-- INSTRUCTIONS FOR THE TASK --
Check each line of the data for the string "computer". Report how many have it, and give nothing else.

-- RECORDS FOR THIS TASK --
== Segment start ==

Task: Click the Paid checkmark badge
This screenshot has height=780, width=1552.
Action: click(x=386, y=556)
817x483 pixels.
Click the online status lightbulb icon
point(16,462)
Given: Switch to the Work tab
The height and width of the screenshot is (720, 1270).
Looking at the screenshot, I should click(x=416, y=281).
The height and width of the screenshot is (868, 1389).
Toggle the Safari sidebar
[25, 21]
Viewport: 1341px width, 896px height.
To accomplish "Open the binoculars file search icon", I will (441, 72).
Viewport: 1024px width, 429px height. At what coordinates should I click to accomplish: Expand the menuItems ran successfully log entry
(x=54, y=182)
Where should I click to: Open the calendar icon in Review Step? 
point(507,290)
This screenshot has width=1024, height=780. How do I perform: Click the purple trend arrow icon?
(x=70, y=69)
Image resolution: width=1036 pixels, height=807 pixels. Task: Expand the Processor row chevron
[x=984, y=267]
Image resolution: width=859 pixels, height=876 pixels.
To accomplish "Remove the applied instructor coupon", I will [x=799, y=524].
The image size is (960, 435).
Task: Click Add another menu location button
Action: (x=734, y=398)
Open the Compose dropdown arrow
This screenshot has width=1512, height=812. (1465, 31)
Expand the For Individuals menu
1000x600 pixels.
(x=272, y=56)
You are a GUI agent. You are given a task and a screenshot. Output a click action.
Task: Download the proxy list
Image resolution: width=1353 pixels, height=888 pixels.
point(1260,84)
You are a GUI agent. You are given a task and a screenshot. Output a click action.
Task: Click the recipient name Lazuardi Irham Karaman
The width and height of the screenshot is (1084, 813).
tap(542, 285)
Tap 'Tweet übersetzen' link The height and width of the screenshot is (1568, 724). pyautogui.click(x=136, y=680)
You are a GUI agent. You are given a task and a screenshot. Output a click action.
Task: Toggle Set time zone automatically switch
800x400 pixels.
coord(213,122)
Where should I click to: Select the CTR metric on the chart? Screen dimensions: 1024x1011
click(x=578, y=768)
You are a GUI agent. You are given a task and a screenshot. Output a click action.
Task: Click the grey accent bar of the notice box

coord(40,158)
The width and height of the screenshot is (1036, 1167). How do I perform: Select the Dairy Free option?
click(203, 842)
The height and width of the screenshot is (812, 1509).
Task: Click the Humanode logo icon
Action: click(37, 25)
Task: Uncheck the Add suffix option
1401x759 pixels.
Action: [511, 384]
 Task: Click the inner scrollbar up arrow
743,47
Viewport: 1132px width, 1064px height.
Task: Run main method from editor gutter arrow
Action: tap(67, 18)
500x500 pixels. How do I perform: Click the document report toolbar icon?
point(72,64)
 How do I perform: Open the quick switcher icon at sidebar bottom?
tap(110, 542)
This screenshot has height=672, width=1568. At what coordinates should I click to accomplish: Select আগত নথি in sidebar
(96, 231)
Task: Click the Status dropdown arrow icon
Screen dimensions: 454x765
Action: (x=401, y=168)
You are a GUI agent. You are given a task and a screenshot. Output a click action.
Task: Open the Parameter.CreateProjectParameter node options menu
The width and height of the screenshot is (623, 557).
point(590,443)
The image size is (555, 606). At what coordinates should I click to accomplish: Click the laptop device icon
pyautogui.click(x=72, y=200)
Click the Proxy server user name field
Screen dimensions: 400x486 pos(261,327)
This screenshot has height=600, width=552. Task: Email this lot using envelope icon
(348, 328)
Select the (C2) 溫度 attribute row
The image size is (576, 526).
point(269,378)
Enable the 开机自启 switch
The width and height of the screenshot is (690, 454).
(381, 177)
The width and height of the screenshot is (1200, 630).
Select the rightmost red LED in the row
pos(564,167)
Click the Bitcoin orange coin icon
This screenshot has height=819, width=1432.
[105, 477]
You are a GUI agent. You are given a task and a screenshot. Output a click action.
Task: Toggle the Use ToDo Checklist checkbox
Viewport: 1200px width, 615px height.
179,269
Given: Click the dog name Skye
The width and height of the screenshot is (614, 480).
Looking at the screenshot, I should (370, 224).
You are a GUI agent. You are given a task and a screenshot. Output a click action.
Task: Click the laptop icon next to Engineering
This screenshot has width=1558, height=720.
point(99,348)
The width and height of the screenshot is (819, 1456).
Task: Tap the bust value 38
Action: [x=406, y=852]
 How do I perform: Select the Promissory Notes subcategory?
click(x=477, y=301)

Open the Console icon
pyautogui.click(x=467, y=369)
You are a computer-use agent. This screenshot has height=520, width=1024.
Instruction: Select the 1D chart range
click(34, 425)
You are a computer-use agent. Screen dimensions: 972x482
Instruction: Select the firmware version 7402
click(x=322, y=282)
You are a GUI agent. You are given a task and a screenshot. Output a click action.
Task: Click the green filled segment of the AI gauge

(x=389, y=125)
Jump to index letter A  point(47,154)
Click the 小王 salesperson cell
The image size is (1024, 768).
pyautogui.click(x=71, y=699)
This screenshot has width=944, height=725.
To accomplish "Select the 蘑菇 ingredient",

== Segment end ==

-- RESPONSE TO THIS TASK --
2